If the freedom of speech is taken away then dumb and silent we may be led, like sheep to the slaughter.

- George Washington

Monday, 8 March 2010

Desert Island Discs 2

I first encountered Pete Atkin's music as a student in 1972. I've mentioned him (and Clive James) before, so I'll be brief. The music was intelligent and literary, and therefore totally uncommercial, and the fanbase was necessarily limited. But as a student getting to grips with the wide range of English Literature, there was plenty in there to amuse, entertain, and provide that spark of recognition between performer and listener that makes you into a 'fan' rather than a mere listener. I suppose the self-satisfaction of spotting the Shakespeare references was a little indulgent, but at 18 you need all the help with your developing identity that you can get.

The pair produced six albums in the late 60s and early 70s, and then fell into obscurity. I kept listening, however, and contacted Pete through the BBC on a whim one day in the 80s, asking if he had any plans for a revival. His reply was polite and generous, and he even sent me a cassette recording of some stuff I didn't have. But he had no plans to start it all again. However, the rise of the internet in the 90s brought some fans together, and one started a website to co-ordinate interest: Smash Flops. Soon, all the CDs were re-released, and I had the chance to dump all my cracked and torn tapes and scratchy vinyl and purchase them anew. A CD of new material was also released, showing that the guys were still able to cut it, although it represented a change of direction, away from the folk/rock basis of the earlier stuff into a cabaret-style approach, which I am still not too sure about. (For an example of the older stuff, listen to 'Practical Man' from this post.)

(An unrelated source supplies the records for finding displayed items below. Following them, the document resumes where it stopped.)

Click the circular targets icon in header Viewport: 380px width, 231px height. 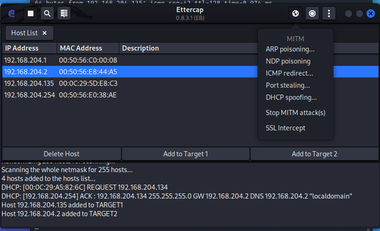[312, 13]
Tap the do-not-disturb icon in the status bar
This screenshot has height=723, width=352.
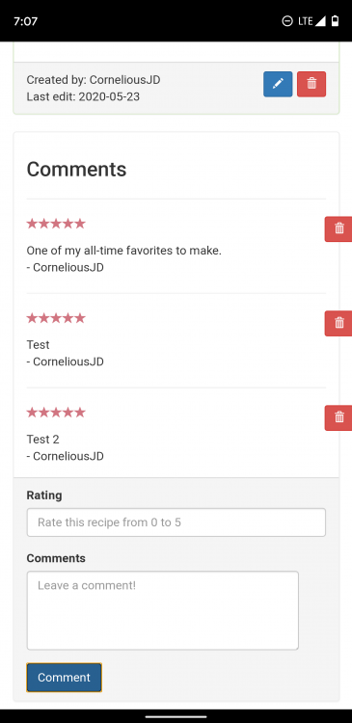point(287,21)
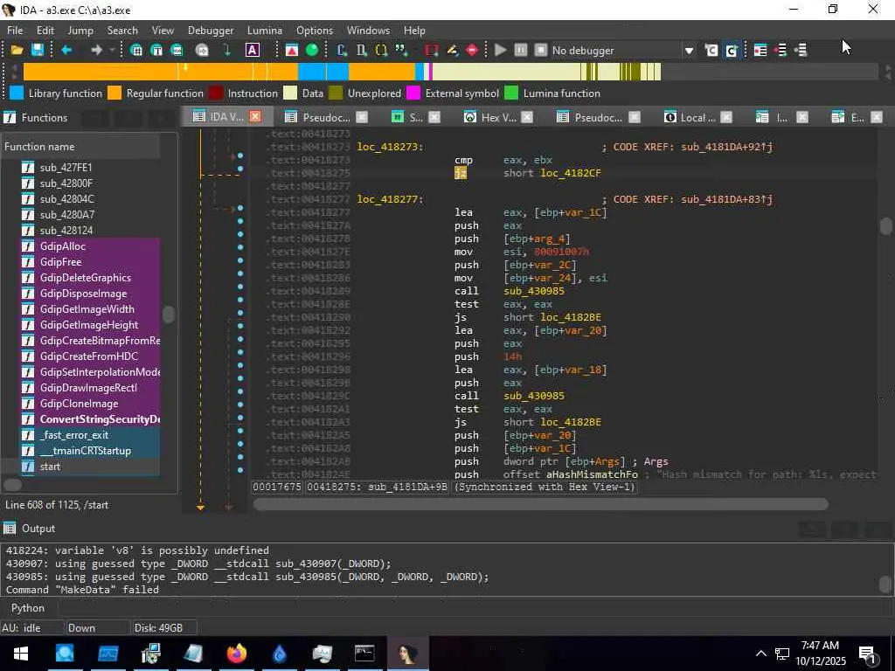Viewport: 895px width, 671px height.
Task: Click the orange region in the navigation band
Action: pos(105,72)
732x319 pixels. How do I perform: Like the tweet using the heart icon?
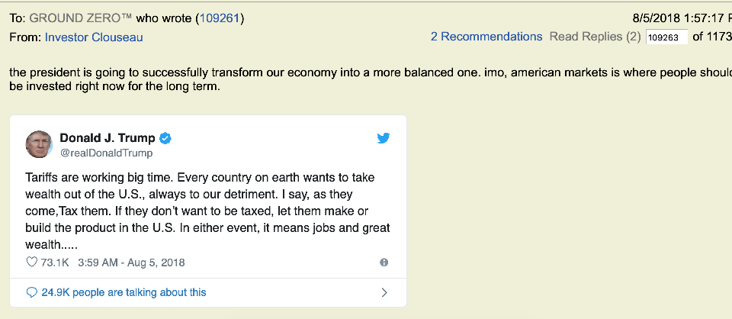(x=32, y=263)
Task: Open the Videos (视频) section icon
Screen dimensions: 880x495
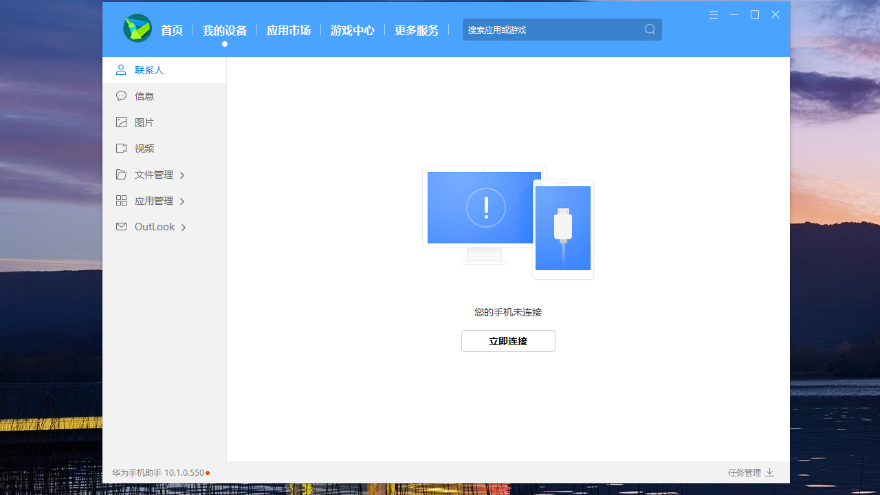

There is one song on this album which cuts right into me every time I hear it, and this is my choice for No. 2: 'A Hill Of Little Shoes', from Winter Spring, 2003. It's an odd piece, rather disjointed, but it gets under your skin. I'm sure there is no need to explain what the writer is talking about.

1 comment:

  1. A chilling song. That image is something that has haunted me over the years too.